At several points in his gospel, Mark will begin a story, interrupt it with another narrative, then go back and finish off the original story. He does this as a literary device, to show a passing of time, just as movie directors rip off calendar pages or depict a tree going through the seasons. In today's passage, it takes time for Jesus and Jairus to travel to the latter's house where his 12 year old daughter lies sick, time for the girl to die before the pair arrives. Mark fills that interval by having a woman along the way brave a crushing crowd to touch Jesus' cloak and be cured of her uterine bleeding.
But, as in all these situations of interrupted and completed stories, the interruption conveys the same message as the original narrative. In Mark 3, for instance, when Jesus' family sets out to "seize him, for they said, 'He is out of his mind!'" Mark's interruption revolves around scribes from Jerusalem who claim, "He is possessed by Beelzebul. By the prince of demons he drives out demons." Both passages deal with a Jesus whom people presume is not in his right mind.
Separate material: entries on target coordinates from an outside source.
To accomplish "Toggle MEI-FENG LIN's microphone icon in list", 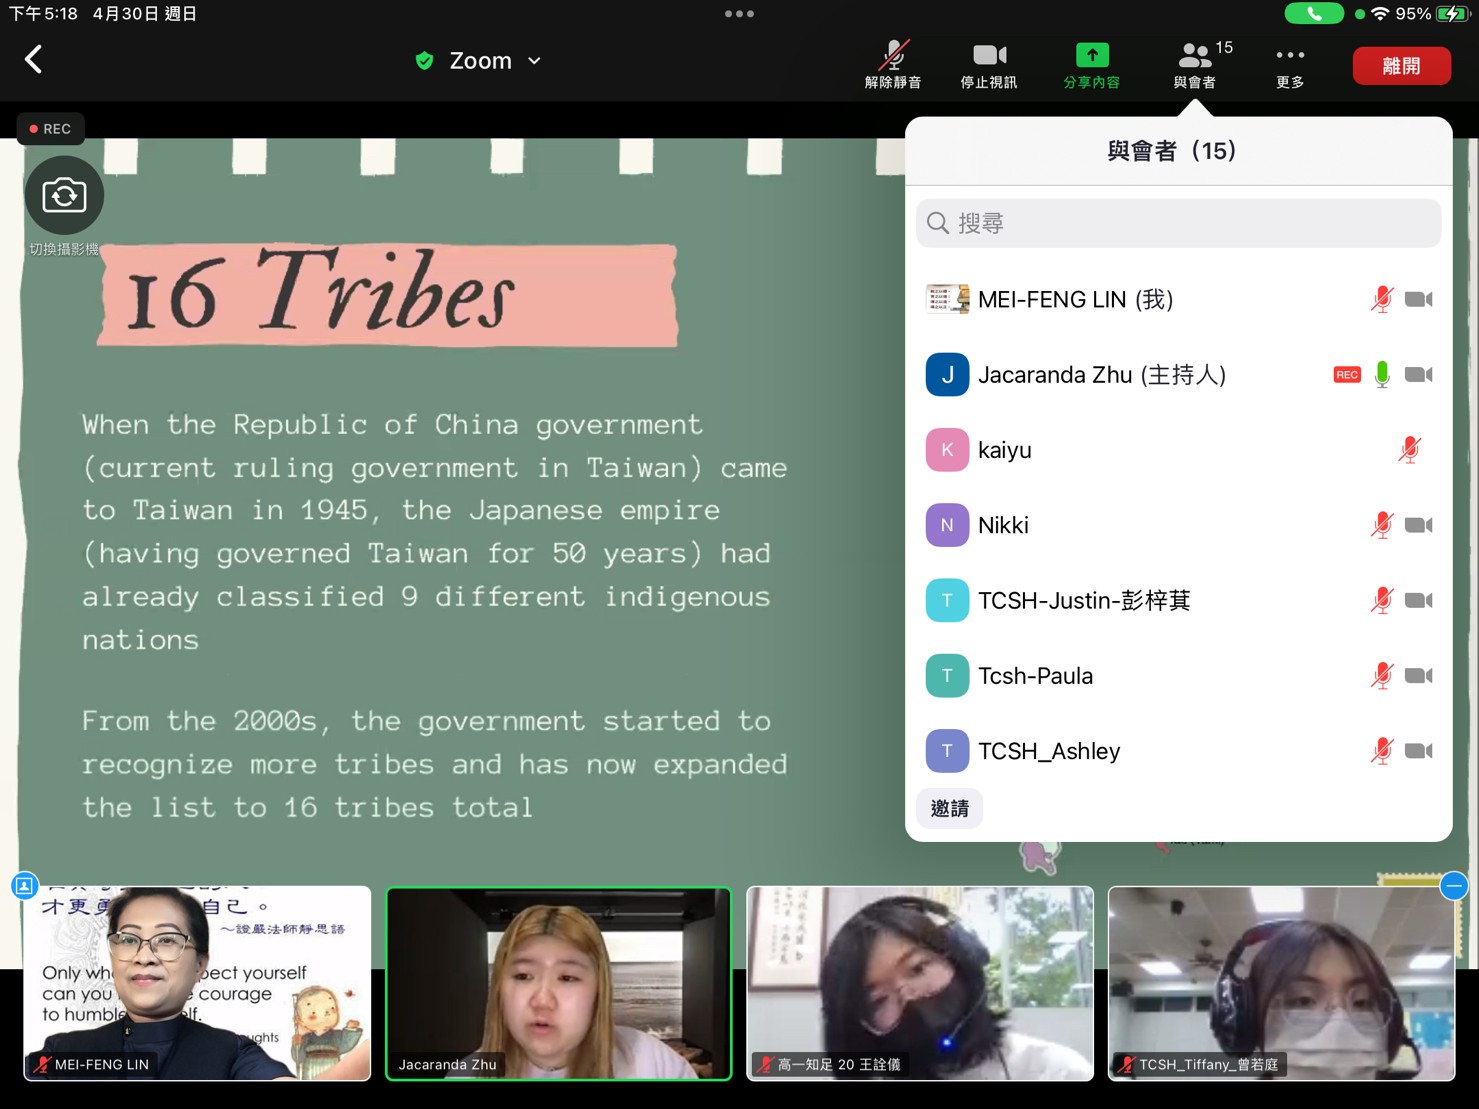I will point(1381,300).
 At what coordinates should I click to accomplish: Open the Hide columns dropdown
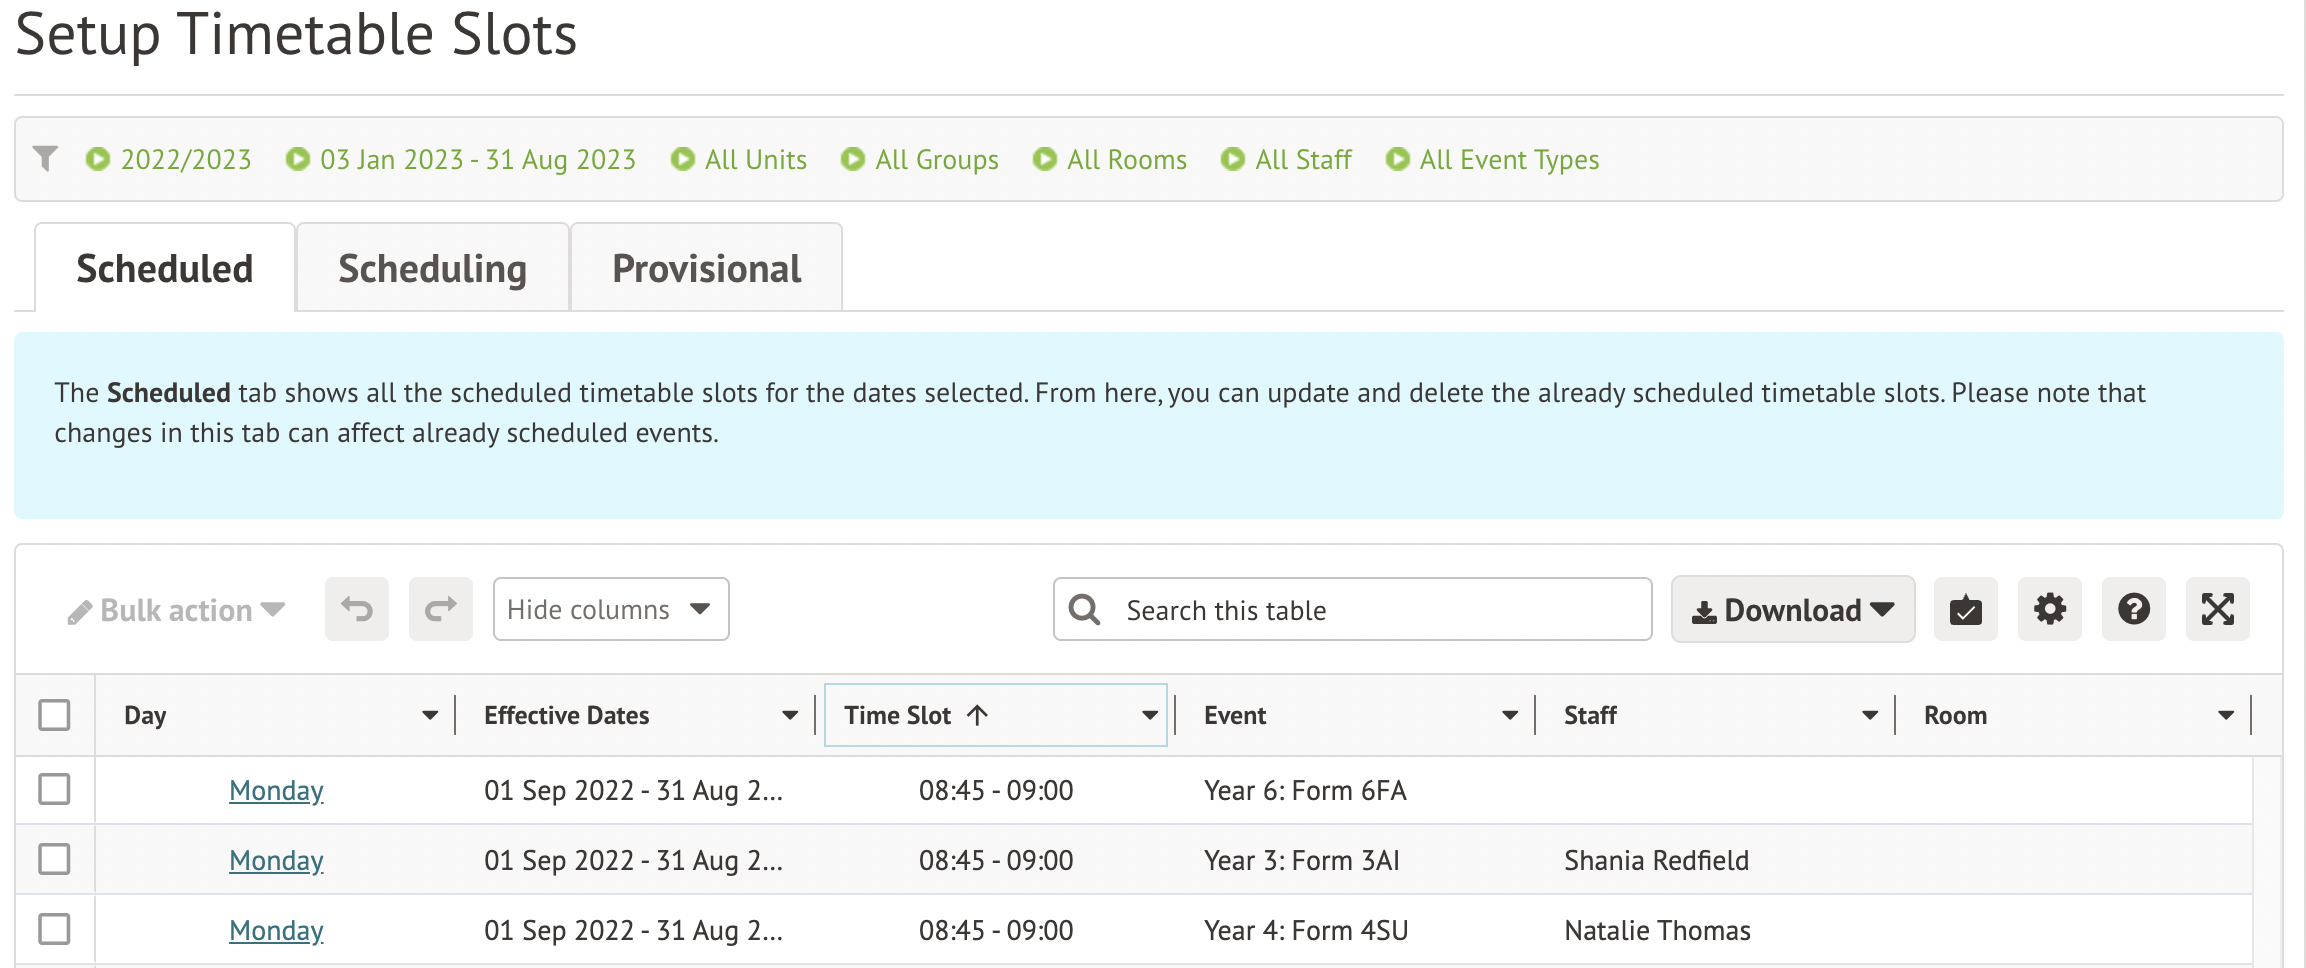pos(610,609)
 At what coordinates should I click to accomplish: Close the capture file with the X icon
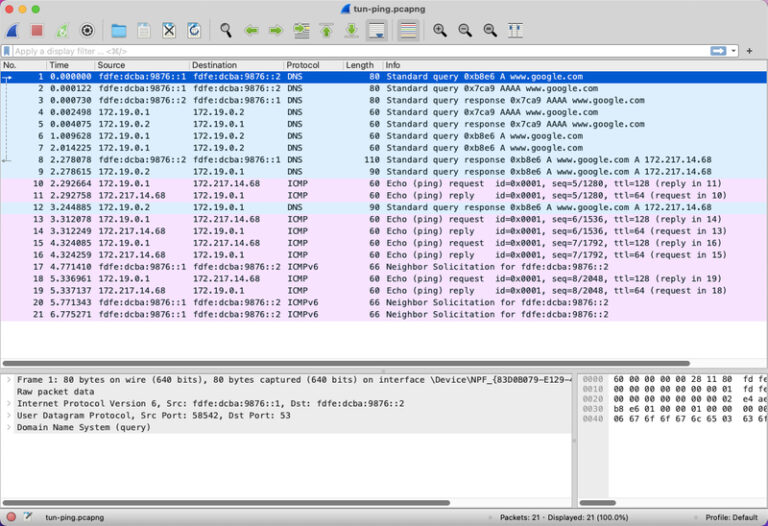click(169, 31)
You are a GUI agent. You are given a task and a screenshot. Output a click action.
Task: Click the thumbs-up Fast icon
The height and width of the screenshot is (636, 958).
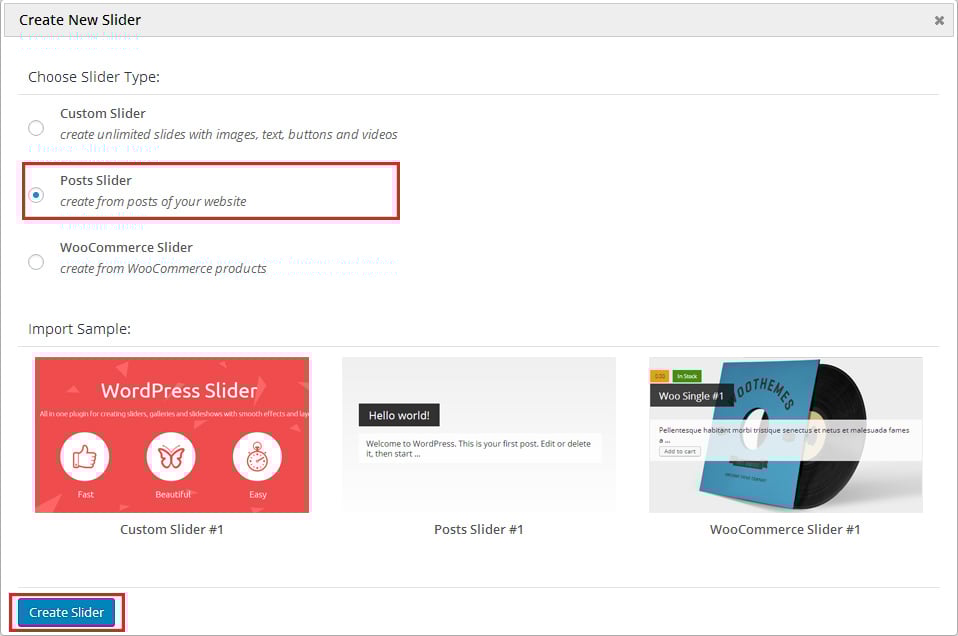pos(85,457)
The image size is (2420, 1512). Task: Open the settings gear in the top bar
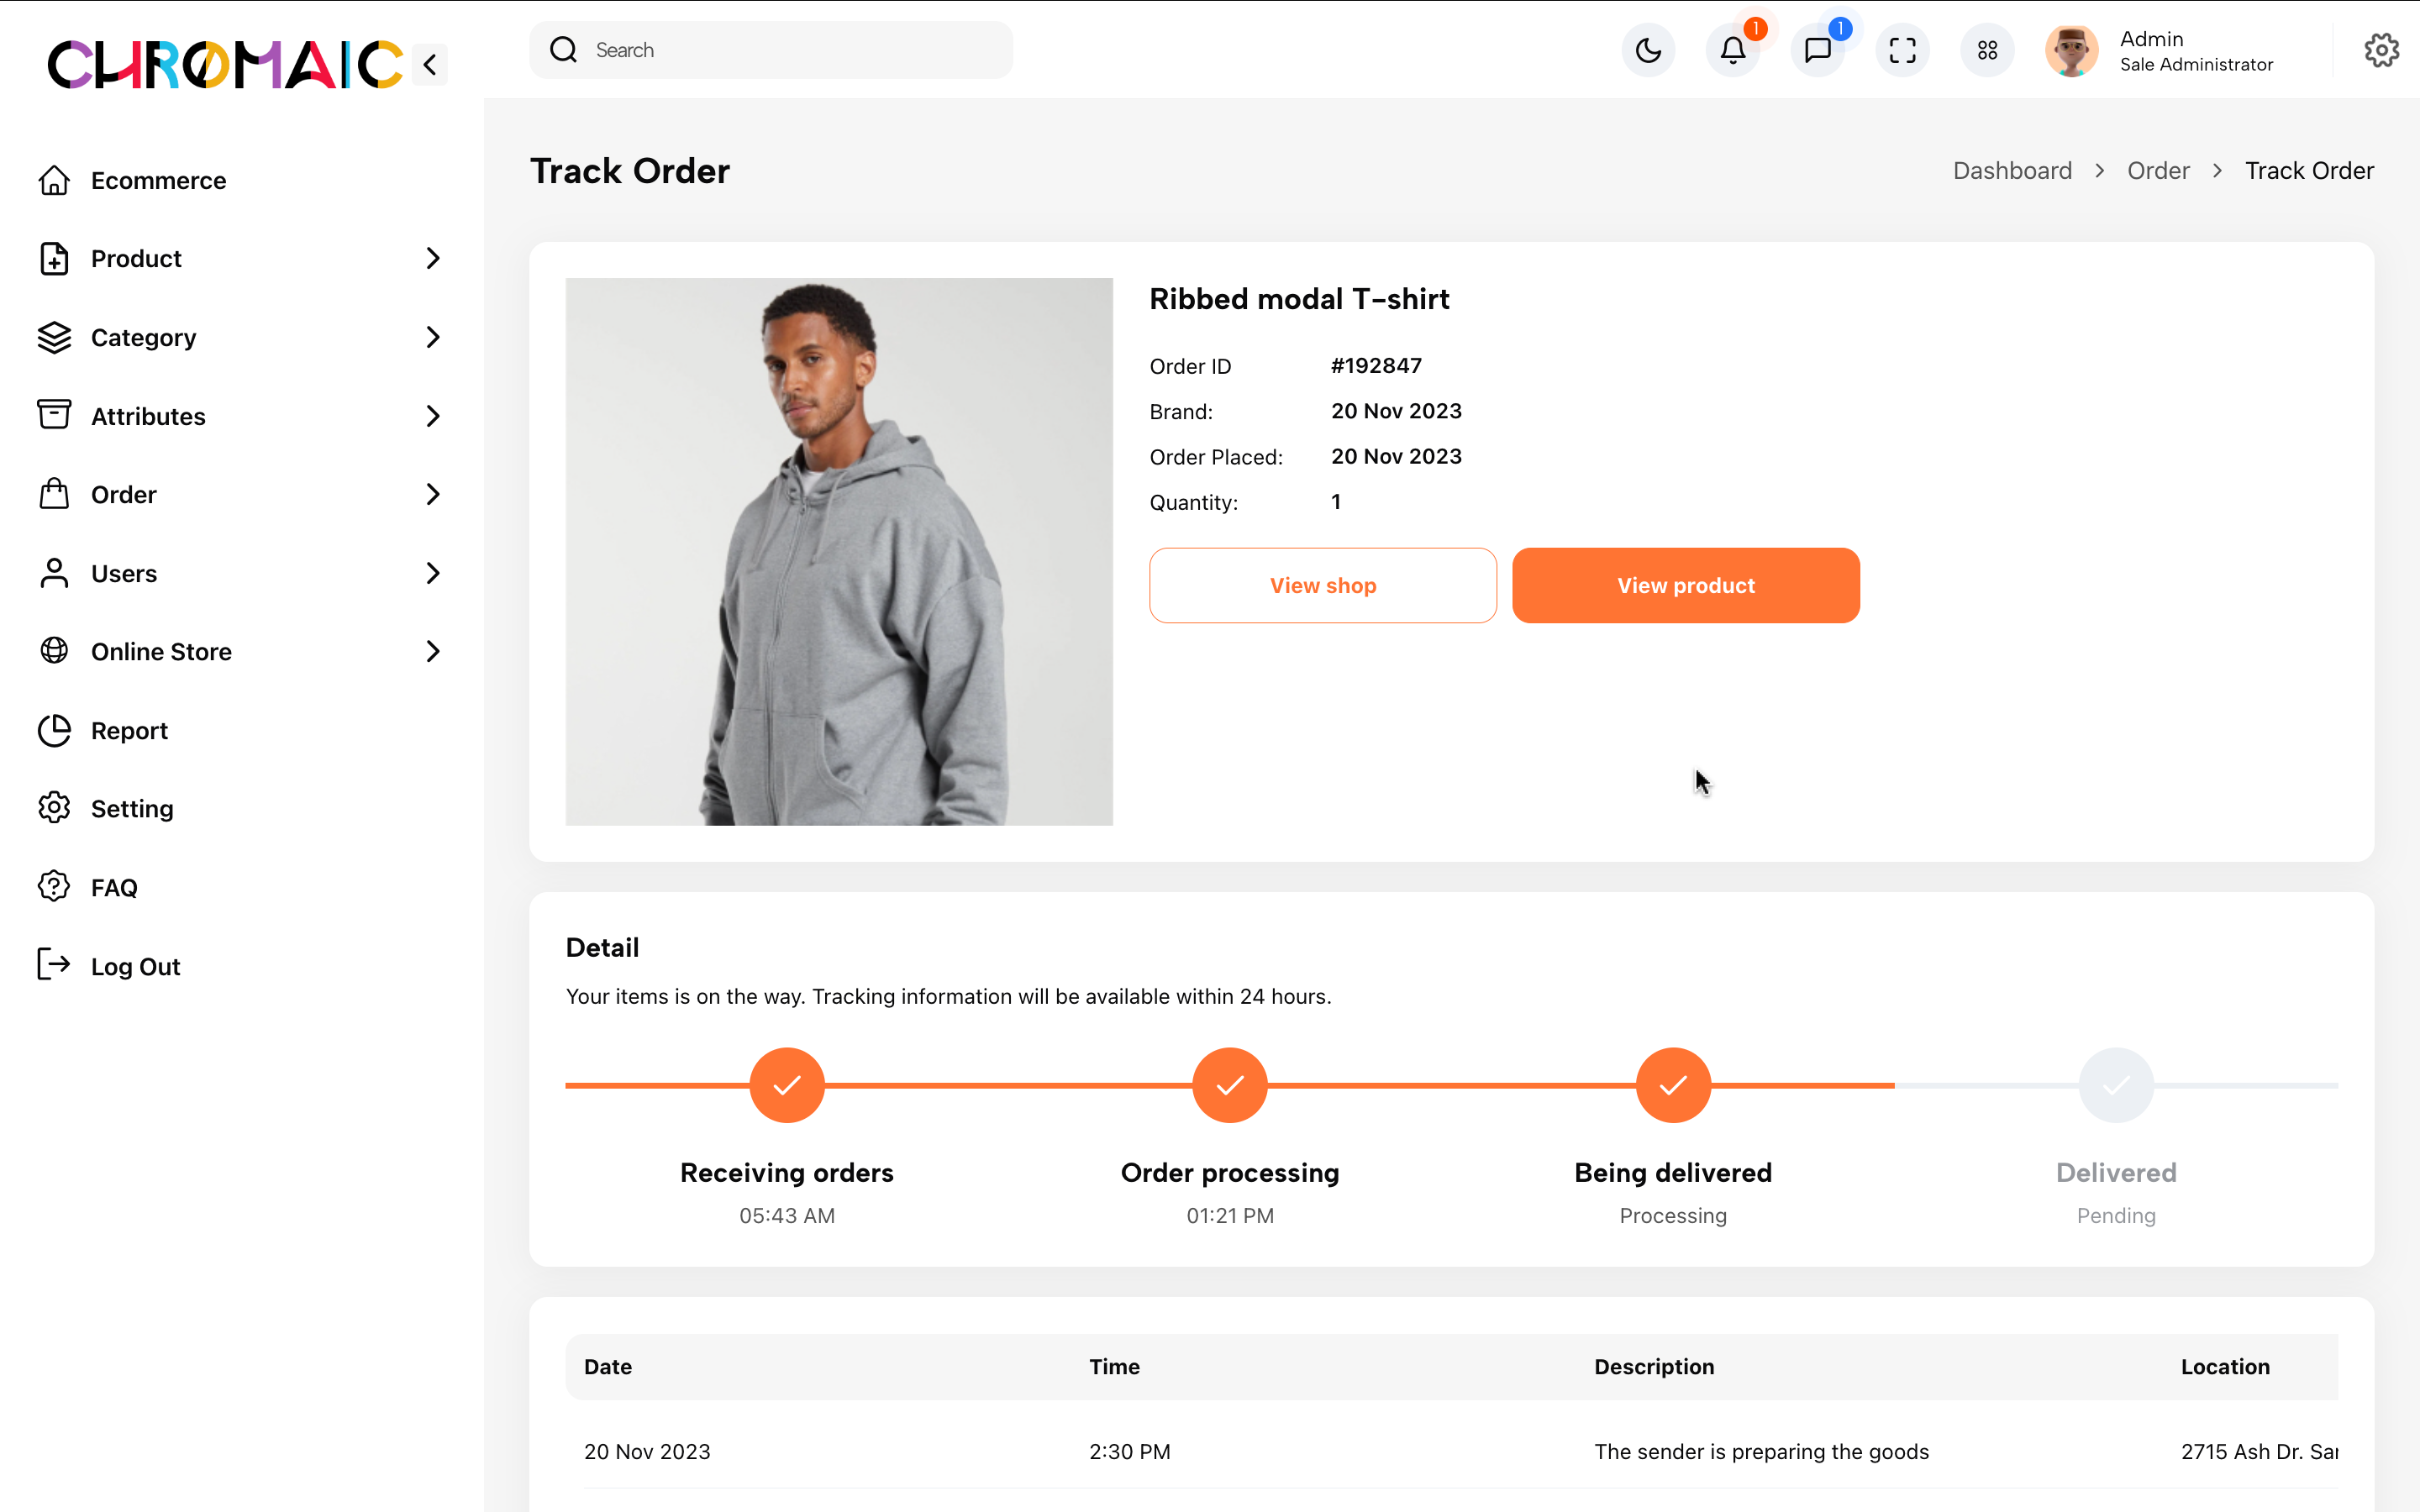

Here the basic issue which holds our two narratives together is faith. (But also notice that both stories deal with women for whom the number 12 is significant.)
Mark makes a big thing about the crowd pressing upon Jesus only because he's trying to distinguish the suffering woman's touch from that of others. Jesus emphasizes that only she touches him with faith, the same faith which he demands of Jairus when he's told his daughter has died. "Do not be afraid," he says. "Just have faith."
Christians might do many of the same things others do, but our sacred authors expect us to do them with faith, recognizing something in our actions that other's don't perceive.
That's why Paul can ask his Corinthians community to be generous in giving to the famine-plagued churches in Judea. These were the communities which most hassled Paul over his practice of baptizing Gentiles without first converting them to Judaism. In some sense, they were the "enemy." That seems to be why he begins his request by reminding his readers that they excel in faith. Only people of faith would be willing to help those who didn't want them to exist. Among other things, this collection was Paul's way of testing the faith of the communities he evangelized. Would they cooperate with his passion of unifying all Christian churches, even those who held different theologies from their own? One had to have lots of faith to participate in such a project.
The author of Wisdom demands the same faith from his readers. With death and destruction playing a part in their daily lives, he begs them to believe in a God who "did not make death nor . . . rejoices in the destruction of the living." Only faith can draw them out of their frustrating existence and help them form a relationship with a God who offers them something better.
The late Scripture scholar Roland Murphy always insisted that the words "justice is undying" in this passage were the basis for Jewish belief in an afterlife. Though the vast majority of the Hebrew Scriptures know only this life, about 100 years before Jesus' birth, Jews eventually began to understand the implications of building a relationship with Yahweh. If Yahweh never dies, and you have a relationship with Yahweh, then, they reasoned, as long as Yahweh maintains that relationship, you'll never die. (The word "justice," as used here, refers to that relationship.)
All three authors agree: faith brings us life. We simply have to have enough faith to die to ourselves and reach out to form the relationships that guarantee we'll live.